Natasha Lester writes romance the way it should be written – fierce and passionate with strong men and, most importantly, strong and independent women.
Her third historical fiction novel, The Paris Seamstress, is the story of Estella Bisette – forced to flee France in 1940 with little more than her sewing machine and a dream of creating couture in New York – and Fabienne Bisette, Estella’s granddaughter who, in 2015, uncovers secrets about her grandmother’s past while curating a museum exhibition of her now-famous grandmother’s fashion designs.

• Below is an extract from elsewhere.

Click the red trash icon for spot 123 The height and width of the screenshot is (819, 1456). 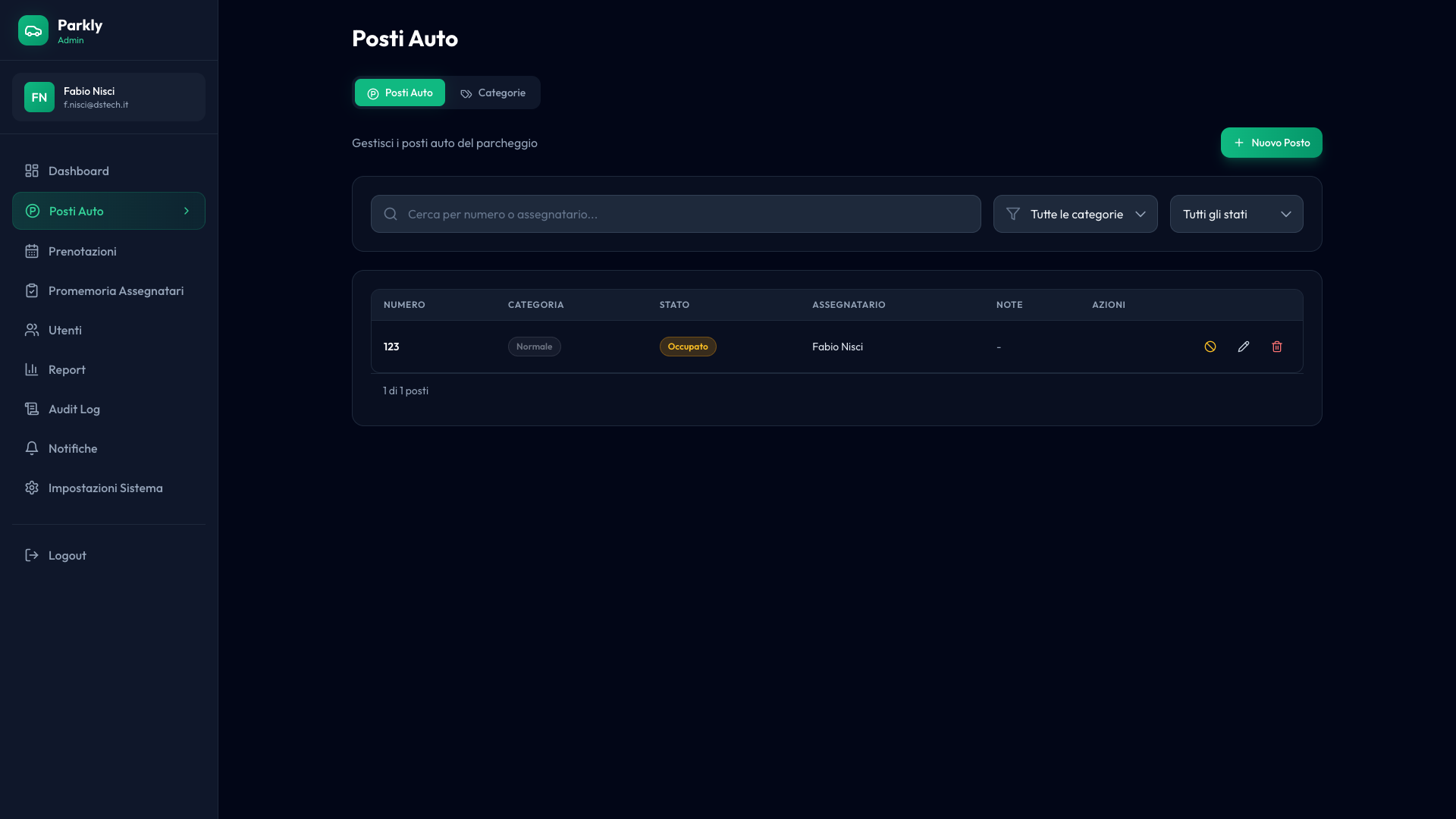(1277, 347)
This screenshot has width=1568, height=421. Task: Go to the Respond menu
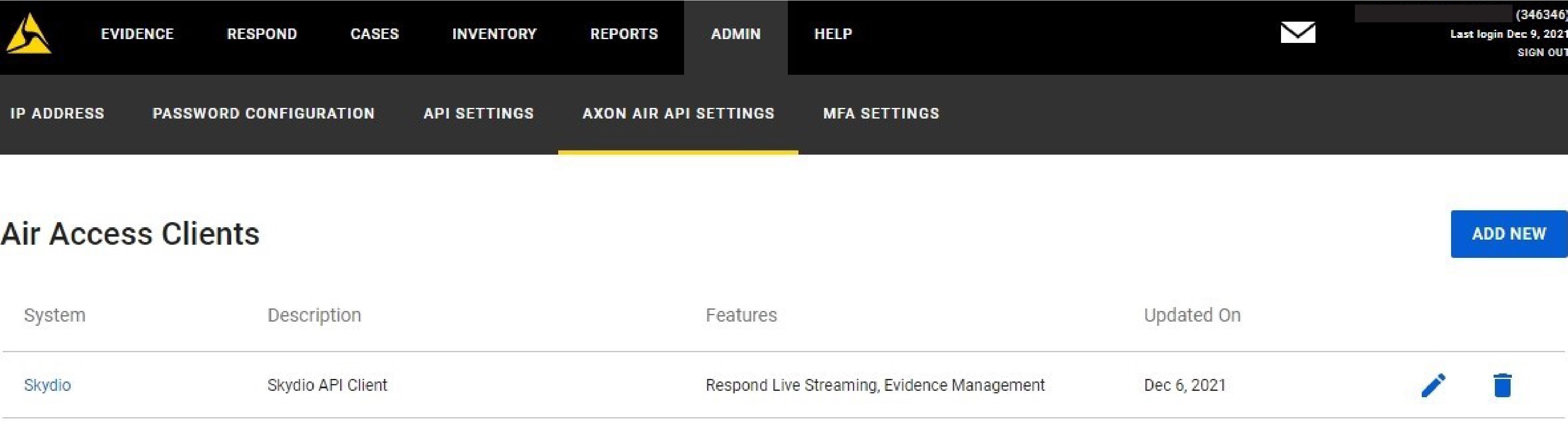tap(262, 34)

While I felt the central theme was definitely the mystery of Estelle’s lineage, the storyline contains plenty of romance – though of a refreshingly modern kind. Estella’s beau, even in the 1940s, understands that without her work she is not herself. Her work is part of what makes Estella the woman he falls in love with:
He stood in the doorway for a moment, seeing her in a different light, in her element, working with her friends and he suddenly understood that she needed them, needed her designs, as much as she needed him; that without her work she wasn’t Estella.
There are, however, plenty of nods to traditional romance novel conventions. The men, for example, are still extravagantly handsome, accomplished and wealthy.
Parisian women and political hats
Throughout the war scenes and the love scenes, The Paris Seamstress never lets you forget you’re reading a book about fashion. Even the romance scenes are imbued with fabric references:
And the simple act of the back of his hand touching hers felt as sensual as silk on skin.
I loved the references to political resistance in the form of fashion trends. Clothes are not just there to cover skin or help a woman attract a man. They are political – Parisian women wore decorated hats as a rebellion against the poverty inflicted by German troops against the French who refused to collaborate. The woman wore threadbare dresses on their starving bodies, but they wore hats that were the height of fashion.
Smashed glass ceilings; soft, cosy landings
In 2018 we’re still fighting for widespread acceptance of workplace flexibility to allow parents (not just mothers) to work while caring for children. Back in the 1940s, even working after marriage was unthinkable for a woman. Estella, on the other hand, has been raised by a fiercely independent single, working mother. She barely conceals her irritation at being patronised by Janie’s beau and his friends:
No, Estella wanted to interject, our lives were so dull before you came along. We couldn’t order our own champagne or work out for ourselves if we were cold or make a decision about the lobster without first checking with you.
And yet, for all the breaking of social conventions, this is a satisfying novel to lose yourself in. You know your emotions will ultimately be quite safe – bad people are bad; good people are good.
And if good people do bad things it’s because they were wronged in the past and are damaged now and can’t quite help it.
In this way it’s a wonderful sort of moral escapism from the confusing times we find ourselves in, where even some charity workers exploit the very women they’re supposed to be helping.
French pastries and other exquisite armchair travel
If, like me, you love reading novels set abroad partly for the armchair travel element, The Paris Seamstress will certainly satisfy your itchy feet. Natasha Lester went to Paris to research the book, so you can be sure of some wonderful descriptions.
Fabienne heads out to lunch at the Marché des Enfants Rouges – a real place and Paris’s oldest covered market – ‘with its delicious food and handful of rickety tables near the old Carreau du Temple.’ From there she meanders through the Village Saint-Paul ‘home to an eclectic assortment of antique shops, galleries, cafés, vintage treasures and beautiful objects…’
The only problem is the descriptions are so vivid you’re likely to develop a craving for coffee and French pastries:
She made a cup of coffee. Then she waited, standing silent and still in the kitchen for half an hour until the caffeine hit her veins and her breath evened out.
Oh, and if you’ve read Natasha Lester’s 2017 book, Her Mother’s Secret, you’ll be thrilled to know that Leo Richier, cosmetics tycoon, makes a few cameos and helps Estella on her way.